• Written exercise 1:
In the forum thread about first photos of the moon and stars, what made the first photo hard to take?

# My first attempt at taking photo's of the moon and stars.



## LynandIndigo

Hi. Everyone!!! This is my first attempt of taking the moon and the evening star they were both together when i took this.

Moon.


Star.


Moon with the evening star.


Small Rainbow.


----------



## Didoushkaya

I particularly like your first one Lyn


----------



## Vargur

Love it!

Nice to see the moon from Australia


----------



## LynandIndigo

Didoushkaya said:


> I particularly like your first one Lyn


Thank you I like the first photo to it was hard to keep the camera still while i zoomed in on it ill try to get a better one next time..



Vargur said:


> Love it!
> 
> Nice to see the moon from Australia


Thanks Elma...Thought you might like to see it.


----------



## Birding

Beautiful photos. Amazing how the moon looks the same for you in Australia as it does for me here in the US. The stars are different though...


----------



## LynandIndigo

Birding said:


> Beautiful photos. Amazing how the moon looks the same for you in Australia as it does for me here in the US. The stars are different though...


Thank you.. I haven't seen a photo of the moon where you are but the reason why the star is different is that i zoomed in on it.. I was star gazing the other night the sky was so clear so i thought id try to take a photo next time ill use the trypod and get a better photo...


----------



## nuxi

The photos are beautiful! Thanks for sharing,Lyn!


----------



## LynandIndigo

nuxi said:


> The photos are beautiful! Thanks for sharing,Lyn!


Thank you Gabby..


----------



## Kate C

Really good pictures Lyn.


----------



## LynandIndigo

Kate C said:


> Really good pictures Lyn.


Thank you Kate...


----------



## StarlingWings

Beautiful pictures Lyn! I love them, and the rainbow as well


----------



## Budgiezilla

I've been learning the constellations and stars at night lately. It gives me a whole new appreciation of our sky. These are great!


----------



## Impeckable

I'm impressed Lyn, you always share beautiful photo's, keep 'em coming


----------



## LynandIndigo

StarlingWings said:


> Beautiful pictures Lyn! I love them, and the rainbow as well


Thank you. I'll try to get some more photos..



Budgiezilla said:


> I've been learning the constellations and stars at night lately. It gives me a whole new appreciation of our sky. These are great!


Thank you. It I so interesting when you look up at the stars and see so many. If it is not raining tonight I'll try to get another photo...



Impeckable said:


> I'm impressed Lyn, you always share beautiful photo's, keep 'em coming


Thank you so much Pete... I love star gazing I'll try to take a photo of the Southern Cross it comes up so clear when there is no clouds in the sky....


----------



## FaeryBee

*Very lovely pictures, Lyn!

Do you know the "Moon Song"? 
My Dad used to sing it to me when I was a little girl.

• Records for the task:
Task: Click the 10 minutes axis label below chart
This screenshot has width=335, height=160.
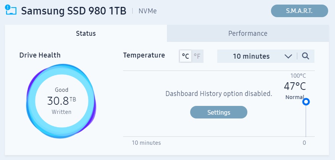Action: tap(146, 143)
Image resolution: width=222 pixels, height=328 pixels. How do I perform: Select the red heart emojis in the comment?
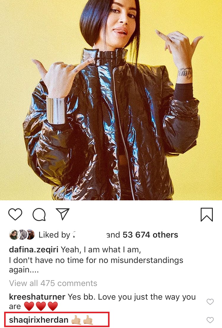point(41,306)
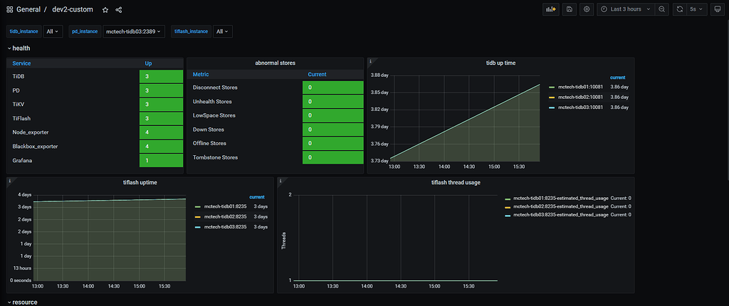The height and width of the screenshot is (306, 729).
Task: Share the dashboard via share icon
Action: 119,10
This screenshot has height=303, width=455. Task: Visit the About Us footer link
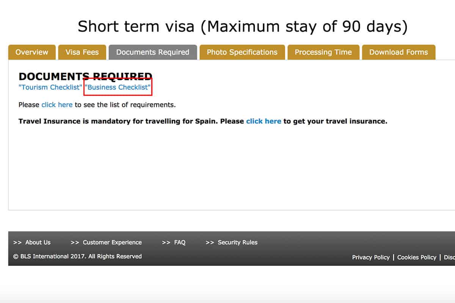(x=38, y=242)
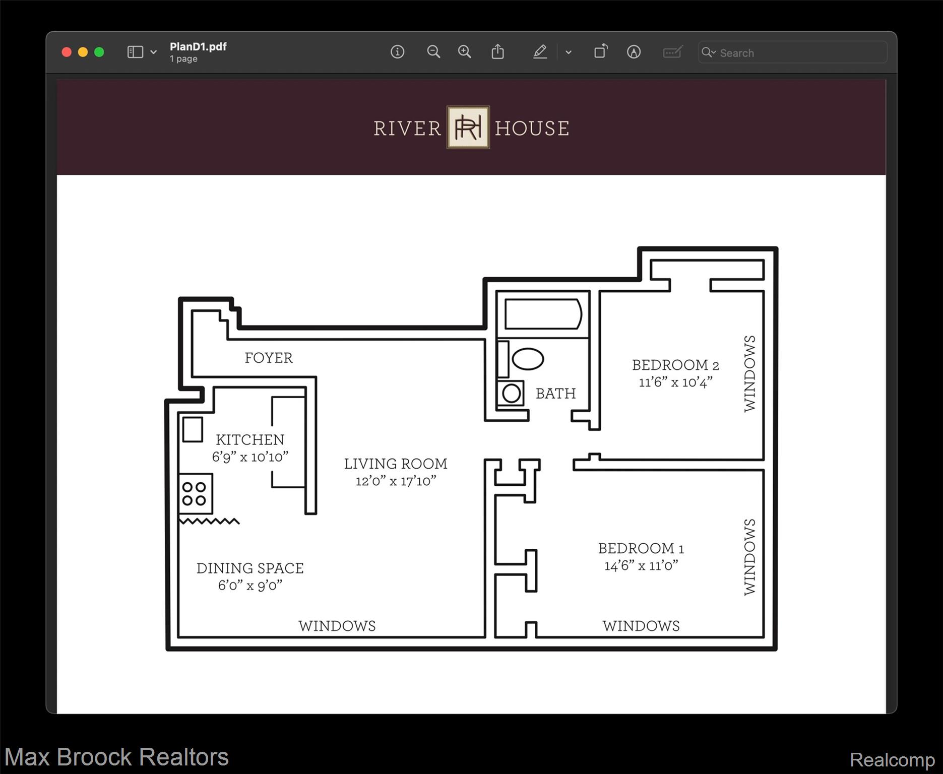943x774 pixels.
Task: Click the zoom in magnifier icon
Action: (464, 52)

• Written exercise 2:
Pull out every line of the records that contains the word "Click", with case counting.

• Complete answer 1:
It was hard to keep the camera still while zooming in on the moon.

• Complete answer 2:
Task: Click the 10 minutes axis label below chart
Task: Click the zoom in magnifier icon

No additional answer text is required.